Story Stacking: Why Everyone's Collecting Experiences Like Trading Cards
Do you ever catch yourself scrolling through Instagram and thinking, “God, my life is boring”?
Here’s the thing nobody talks about: An entire generation is walking around feeling like background characters in their own lives. They see influencers jumping out of helicopters in Dubai and twenty-somethings “finding themselves” in Bali. And suddenly their Tuesday night dinner feels like the most NPC thing imaginable. We’ve created a culture where being interesting isn’t just nice to have. It’s become essential for psychological survival.
The Great Leveling
Fifty years ago, your comparison group was your immediate community. Social media obliterated that boundary. Now you’re comparing yourself to literally everyone on earth with a smartphone and decent lighting. The algorithm doesn’t show you average people living average lives. It shows you the highlight reel of the most extraordinary moments from millions of people.
So naturally, everyone feels like an NPC. When you’re constantly exposed to people base-jumping in Switzerland and starting nine-figure companies, your weekend hiking trip starts to feel laughably mundane. Your promotion becomes background noise. Your relationship milestones feel generic.
But here’s where human psychology gets fascinating: Instead of logging off, we’ve started collecting experiences like trading cards.
The Experience Economy Meets Anxiety Culture
Watch people at concerts now. Half the audience is watching through their phone screens, not to remember the moment, but because they need proof it happened. The concert isn’t entertainment anymore. It’s social currency.
Run a marathon? You get a story that makes you more interesting at dinner parties for the next five years. Take that hot air balloon ride? Every travel conversation includes, “Well, when I was in Napa in that hot air balloon...” It’s a permanent upgrade to your conversational toolkit.
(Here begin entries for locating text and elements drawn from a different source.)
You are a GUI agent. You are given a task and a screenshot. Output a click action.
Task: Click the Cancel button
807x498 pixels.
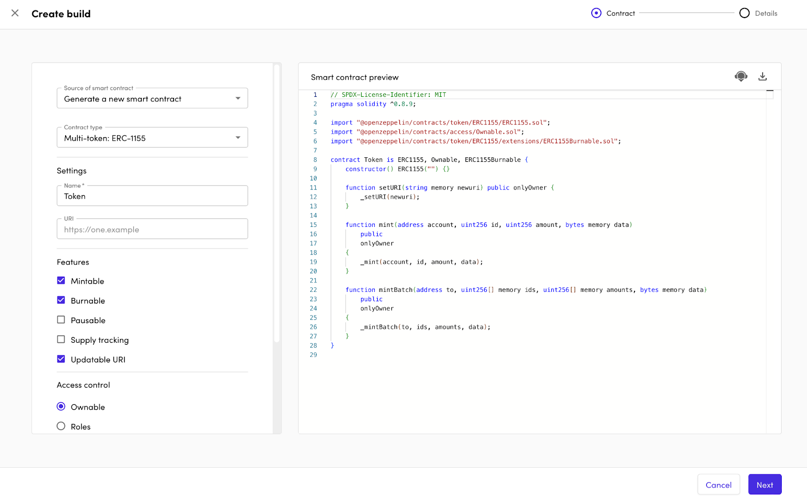(718, 484)
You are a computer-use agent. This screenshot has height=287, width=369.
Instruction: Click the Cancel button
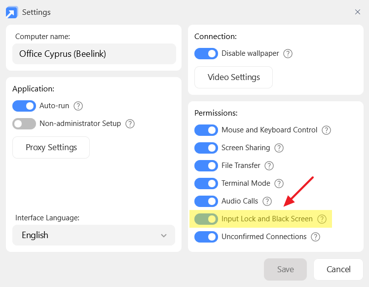[x=338, y=269]
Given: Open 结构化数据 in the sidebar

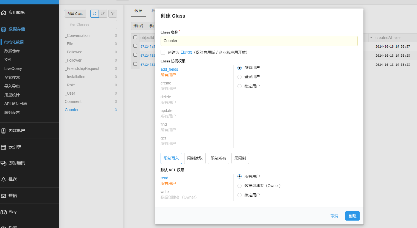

This isn’t shallow. It’s strategic adaptation. When everyone seems to be living extraordinary lives online, you need ammunition to stay relevant. Stories become your competitive advantage.
People are making decisions based not always on what will make them happy, but on what will make them interesting. The question isn’t “Will I enjoy this?” but “Will this give me something to talk about?”
The Story Stack Collapse
Here’s the thing about building your identity on experiences: It can be exhausting, expensive, and (for some) ultimately hollow. You’re not living your life unless you’re doing it for you and not for the goal of making you a more interesting person.
The unfortunate truth is that half the people who seem most interesting online are drowning in credit card debt from their “authentic” adventures and the other half are so busy documenting their extraordinary lives that they’re not actually experiencing them.
And guess what you find about the people who are truly doing it for themselves? They’re the least likely to care about social media and are happy spending time with their immediate friend groups. They stack stories for the memories, not for social currency.
But here’s the thing about scripts. You can always put them down.
What if the most radical thing you could do in 2025 is choose boring? Choose a life so grounded in genuine connection and personal growth that you forget to document it. The real main characters aren’t the ones with the best stories. They’re the ones who stopped needing them.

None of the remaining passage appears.